Up until now, we have been using HTTP requests to the /health endpoint as our liveness probe. This is the behaviour specified within our example Kubernetes manifests.
To reproduce this behaviour, run cockroach workload init tpcc --warehouses=100 on a single-node GCP n1-standard-2 cluster (exact number of warehouses for a perfect repro TBD). On a Kubernetes cluster, our default liveness probe will fail, resulting in the CockroachDB container being restarted and the workload init command failing. If instead, you change the liveness probe to be a TCP check against either the HTTP or GRPC port, or remove the liveness probe entirely, the liveness probe will not fail and the workload init command will succeed.
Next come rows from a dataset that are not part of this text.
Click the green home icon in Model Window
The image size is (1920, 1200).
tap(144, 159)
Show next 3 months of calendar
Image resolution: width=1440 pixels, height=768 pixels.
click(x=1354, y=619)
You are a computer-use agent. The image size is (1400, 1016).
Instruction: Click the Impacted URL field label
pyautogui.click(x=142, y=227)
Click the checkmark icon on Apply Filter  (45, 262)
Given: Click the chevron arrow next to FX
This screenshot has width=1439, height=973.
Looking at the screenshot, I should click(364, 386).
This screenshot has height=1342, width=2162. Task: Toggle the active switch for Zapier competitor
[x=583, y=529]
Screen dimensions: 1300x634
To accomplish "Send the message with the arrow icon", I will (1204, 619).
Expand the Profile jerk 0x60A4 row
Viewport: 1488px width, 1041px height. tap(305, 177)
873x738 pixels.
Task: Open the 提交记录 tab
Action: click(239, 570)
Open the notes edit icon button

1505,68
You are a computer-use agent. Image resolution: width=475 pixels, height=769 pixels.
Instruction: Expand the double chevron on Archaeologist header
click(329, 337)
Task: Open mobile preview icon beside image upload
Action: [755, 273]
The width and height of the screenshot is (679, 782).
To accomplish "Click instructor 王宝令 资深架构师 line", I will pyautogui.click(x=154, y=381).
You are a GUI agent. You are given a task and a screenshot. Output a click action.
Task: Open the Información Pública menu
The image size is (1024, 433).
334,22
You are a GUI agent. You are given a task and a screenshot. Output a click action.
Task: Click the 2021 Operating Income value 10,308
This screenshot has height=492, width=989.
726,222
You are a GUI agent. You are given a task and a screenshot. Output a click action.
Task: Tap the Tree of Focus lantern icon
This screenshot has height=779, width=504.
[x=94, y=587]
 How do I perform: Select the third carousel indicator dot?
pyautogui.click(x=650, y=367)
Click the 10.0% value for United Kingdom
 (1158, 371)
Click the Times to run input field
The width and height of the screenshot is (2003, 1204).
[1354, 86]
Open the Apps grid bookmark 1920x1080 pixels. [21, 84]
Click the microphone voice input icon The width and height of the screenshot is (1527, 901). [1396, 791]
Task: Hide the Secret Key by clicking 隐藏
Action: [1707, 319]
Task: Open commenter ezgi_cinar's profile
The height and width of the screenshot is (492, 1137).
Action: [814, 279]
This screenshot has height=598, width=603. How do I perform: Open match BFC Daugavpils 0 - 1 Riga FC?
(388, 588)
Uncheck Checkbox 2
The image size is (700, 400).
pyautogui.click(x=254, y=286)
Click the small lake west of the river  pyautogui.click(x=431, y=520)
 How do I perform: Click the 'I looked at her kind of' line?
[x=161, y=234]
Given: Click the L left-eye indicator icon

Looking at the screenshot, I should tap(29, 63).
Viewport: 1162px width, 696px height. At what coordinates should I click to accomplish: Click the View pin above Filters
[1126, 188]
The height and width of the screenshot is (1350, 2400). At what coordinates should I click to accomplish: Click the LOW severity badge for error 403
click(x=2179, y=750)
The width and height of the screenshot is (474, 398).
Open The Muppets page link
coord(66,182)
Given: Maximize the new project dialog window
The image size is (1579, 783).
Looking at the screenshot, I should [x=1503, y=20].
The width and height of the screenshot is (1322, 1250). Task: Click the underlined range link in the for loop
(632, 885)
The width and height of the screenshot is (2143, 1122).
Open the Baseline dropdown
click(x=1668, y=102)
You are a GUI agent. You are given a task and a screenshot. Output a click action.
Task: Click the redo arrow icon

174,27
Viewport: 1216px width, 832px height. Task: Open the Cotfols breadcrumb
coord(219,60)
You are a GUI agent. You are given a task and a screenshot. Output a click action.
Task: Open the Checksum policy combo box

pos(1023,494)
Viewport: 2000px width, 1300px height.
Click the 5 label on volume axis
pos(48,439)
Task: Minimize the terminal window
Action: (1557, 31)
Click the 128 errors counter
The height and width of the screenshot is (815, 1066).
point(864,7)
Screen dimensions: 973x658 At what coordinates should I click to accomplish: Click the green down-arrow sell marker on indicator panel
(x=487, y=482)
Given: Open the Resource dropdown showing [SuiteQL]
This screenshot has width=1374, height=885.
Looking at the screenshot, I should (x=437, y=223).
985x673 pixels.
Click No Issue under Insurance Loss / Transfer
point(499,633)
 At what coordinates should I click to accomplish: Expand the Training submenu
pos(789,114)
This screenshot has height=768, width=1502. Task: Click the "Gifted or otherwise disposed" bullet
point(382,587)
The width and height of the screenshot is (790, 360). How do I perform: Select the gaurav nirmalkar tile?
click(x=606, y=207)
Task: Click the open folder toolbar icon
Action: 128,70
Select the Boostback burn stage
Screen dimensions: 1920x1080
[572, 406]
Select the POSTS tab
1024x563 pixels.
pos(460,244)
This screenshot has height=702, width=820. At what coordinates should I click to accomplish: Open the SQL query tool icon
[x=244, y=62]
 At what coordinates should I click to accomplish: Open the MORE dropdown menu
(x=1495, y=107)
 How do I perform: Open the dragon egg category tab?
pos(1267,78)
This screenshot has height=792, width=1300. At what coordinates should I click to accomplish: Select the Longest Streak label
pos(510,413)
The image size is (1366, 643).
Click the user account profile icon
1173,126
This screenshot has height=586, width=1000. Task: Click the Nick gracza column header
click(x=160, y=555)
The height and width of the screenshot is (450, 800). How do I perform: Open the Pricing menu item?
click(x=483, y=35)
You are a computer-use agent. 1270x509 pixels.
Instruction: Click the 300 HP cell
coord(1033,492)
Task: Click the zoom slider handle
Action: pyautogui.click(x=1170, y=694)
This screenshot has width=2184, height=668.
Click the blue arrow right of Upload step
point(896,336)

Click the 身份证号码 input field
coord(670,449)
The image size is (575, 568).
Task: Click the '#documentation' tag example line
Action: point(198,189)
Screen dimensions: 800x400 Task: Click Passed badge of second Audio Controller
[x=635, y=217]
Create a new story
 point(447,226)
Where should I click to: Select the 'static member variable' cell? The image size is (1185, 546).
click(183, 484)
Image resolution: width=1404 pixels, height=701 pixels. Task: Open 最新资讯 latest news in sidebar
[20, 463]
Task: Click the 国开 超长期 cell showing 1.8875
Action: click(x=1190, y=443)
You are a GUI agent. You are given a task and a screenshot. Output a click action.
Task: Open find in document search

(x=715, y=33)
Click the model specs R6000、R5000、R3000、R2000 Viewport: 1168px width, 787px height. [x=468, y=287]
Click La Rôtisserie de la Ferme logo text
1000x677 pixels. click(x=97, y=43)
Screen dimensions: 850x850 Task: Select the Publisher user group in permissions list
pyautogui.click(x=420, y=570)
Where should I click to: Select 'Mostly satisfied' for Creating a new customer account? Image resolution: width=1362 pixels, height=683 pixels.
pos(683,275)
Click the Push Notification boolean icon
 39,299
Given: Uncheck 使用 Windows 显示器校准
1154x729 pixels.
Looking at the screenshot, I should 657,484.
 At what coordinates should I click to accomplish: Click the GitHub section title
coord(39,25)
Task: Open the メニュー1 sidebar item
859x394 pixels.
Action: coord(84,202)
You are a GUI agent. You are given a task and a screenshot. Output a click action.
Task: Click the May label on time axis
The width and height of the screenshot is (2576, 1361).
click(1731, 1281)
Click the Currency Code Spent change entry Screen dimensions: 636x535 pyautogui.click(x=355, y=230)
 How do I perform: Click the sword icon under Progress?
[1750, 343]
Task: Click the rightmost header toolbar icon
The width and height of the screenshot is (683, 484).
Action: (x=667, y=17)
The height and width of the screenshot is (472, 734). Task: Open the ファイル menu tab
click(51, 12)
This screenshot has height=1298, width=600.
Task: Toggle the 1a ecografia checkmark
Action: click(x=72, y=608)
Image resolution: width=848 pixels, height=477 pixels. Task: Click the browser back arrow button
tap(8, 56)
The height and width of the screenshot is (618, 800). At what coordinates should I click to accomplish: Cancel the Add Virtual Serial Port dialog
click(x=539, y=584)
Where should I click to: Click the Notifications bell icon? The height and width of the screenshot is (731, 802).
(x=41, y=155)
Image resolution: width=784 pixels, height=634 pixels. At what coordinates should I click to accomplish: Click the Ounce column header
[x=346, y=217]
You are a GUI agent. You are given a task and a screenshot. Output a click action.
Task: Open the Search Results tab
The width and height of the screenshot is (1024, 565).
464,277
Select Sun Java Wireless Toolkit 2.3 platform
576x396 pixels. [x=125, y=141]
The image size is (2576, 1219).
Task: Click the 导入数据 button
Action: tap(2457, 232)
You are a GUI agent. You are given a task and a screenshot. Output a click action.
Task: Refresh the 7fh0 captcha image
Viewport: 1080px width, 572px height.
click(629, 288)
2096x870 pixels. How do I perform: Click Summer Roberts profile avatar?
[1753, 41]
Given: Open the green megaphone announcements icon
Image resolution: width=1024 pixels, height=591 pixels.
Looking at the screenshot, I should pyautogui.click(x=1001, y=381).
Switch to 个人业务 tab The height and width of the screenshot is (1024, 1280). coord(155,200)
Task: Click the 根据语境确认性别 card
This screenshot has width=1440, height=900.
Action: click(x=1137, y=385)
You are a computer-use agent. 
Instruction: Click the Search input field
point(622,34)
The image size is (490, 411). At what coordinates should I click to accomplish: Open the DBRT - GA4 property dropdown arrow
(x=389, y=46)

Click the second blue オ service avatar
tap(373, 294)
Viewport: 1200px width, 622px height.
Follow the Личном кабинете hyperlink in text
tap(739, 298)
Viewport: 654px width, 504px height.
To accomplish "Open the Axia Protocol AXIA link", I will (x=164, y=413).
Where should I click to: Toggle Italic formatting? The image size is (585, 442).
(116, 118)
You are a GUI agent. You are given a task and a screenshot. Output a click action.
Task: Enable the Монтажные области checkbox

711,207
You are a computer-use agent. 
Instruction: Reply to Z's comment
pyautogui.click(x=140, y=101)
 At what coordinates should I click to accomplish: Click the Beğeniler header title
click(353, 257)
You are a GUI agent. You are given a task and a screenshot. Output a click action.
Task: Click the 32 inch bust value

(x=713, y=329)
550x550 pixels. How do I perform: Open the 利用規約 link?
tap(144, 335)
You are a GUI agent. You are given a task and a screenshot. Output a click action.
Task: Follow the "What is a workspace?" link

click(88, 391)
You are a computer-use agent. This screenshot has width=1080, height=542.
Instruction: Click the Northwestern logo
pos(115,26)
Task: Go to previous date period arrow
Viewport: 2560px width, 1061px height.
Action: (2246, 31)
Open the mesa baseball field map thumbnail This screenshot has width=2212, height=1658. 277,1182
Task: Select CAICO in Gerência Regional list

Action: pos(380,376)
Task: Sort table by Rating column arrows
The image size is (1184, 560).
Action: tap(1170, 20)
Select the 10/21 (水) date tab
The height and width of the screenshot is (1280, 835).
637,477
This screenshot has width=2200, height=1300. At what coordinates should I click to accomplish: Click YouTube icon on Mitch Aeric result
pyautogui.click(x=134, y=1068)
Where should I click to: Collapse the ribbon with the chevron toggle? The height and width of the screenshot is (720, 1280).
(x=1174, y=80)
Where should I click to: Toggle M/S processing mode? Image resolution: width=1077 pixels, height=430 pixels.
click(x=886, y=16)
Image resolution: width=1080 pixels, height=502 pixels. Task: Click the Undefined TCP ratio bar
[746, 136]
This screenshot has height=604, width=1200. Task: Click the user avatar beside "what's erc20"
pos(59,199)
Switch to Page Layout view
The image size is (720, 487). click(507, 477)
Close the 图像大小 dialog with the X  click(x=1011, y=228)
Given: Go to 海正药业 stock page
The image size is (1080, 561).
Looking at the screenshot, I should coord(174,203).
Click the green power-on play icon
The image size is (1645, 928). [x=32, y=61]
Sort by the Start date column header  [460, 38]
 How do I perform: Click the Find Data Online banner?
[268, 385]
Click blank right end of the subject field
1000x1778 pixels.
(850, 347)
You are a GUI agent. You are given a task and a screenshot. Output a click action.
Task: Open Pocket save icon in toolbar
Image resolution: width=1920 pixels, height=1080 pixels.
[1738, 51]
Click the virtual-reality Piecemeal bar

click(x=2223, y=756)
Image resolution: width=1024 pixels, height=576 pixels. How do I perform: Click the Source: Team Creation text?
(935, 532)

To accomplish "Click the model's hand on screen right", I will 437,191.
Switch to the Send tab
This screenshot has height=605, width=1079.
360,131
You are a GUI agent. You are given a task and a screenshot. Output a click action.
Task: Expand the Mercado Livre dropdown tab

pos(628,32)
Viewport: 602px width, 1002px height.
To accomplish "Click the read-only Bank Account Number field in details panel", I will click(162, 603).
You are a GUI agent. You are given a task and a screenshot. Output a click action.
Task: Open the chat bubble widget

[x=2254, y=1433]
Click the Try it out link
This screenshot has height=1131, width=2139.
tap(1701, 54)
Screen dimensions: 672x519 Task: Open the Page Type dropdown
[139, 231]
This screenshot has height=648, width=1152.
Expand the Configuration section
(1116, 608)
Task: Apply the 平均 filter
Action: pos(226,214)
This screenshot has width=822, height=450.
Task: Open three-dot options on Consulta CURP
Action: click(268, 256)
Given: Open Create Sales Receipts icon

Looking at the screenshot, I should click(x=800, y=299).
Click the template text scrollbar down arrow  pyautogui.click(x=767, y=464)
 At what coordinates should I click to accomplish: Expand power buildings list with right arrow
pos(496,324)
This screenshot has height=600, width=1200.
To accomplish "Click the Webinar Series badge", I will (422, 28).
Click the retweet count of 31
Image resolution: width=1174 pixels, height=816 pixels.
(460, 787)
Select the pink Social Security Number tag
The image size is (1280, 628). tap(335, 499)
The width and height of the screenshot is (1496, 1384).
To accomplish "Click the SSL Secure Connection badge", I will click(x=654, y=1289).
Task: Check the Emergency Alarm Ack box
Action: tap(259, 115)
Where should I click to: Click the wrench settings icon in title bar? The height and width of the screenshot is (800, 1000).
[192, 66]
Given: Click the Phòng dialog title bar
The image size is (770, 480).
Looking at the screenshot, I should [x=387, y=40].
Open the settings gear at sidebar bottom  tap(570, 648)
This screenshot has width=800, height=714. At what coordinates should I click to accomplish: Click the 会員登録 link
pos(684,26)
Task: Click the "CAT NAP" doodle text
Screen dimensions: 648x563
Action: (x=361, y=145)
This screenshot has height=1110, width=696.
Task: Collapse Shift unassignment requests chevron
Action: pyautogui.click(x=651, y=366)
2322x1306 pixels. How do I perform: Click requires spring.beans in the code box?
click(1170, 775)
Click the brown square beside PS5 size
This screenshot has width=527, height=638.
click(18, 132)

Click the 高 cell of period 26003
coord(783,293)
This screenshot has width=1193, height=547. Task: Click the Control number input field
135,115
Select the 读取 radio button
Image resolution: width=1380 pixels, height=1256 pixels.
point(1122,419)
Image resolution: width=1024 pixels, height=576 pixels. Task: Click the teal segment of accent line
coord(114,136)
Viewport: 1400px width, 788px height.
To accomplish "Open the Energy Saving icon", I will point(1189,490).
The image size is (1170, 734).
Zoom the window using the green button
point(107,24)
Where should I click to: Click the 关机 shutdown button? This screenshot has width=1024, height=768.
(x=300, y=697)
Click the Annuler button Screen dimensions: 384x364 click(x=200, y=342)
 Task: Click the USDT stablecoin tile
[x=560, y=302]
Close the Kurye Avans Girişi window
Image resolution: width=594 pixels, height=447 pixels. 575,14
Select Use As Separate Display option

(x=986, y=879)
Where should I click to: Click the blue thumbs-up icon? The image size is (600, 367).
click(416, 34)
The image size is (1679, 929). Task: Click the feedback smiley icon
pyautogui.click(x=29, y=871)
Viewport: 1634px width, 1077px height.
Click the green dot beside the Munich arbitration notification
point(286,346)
Outside of a Kubernetes environment, you can also reproduce this issue by repeatedly sending HTTP requests to a health check endpoint and measuring the response time.
Ideally, what we would like from CockroachDB are two health check endpoints:
-
One for use as the liveness probe, which always responds healthy unless the application needs to be restarted.
-
One for use as the readiness probe, which responds healthy if and only if that CRDB pod is able to receive requests. We currently use
/health?ready=1as our readiness probe endpoint. It will also time out under load, but that is less severe than a liveness probe timing out. Kubernetes will stop sending traffic directed to the CockroachDB service to any pod whose readiness probe is failing until the readiness probe recovers.
In the meantime, we have removed the liveness probes from our Kubernetes deployments of CockroachDB, which has helped keep CockroachDB running under load (Kubernetes will still restart the CockroachDB container if CockroachDB actually crashes). We should consider recommending this for other customers deploying CockroachDB on top of Kubernetes.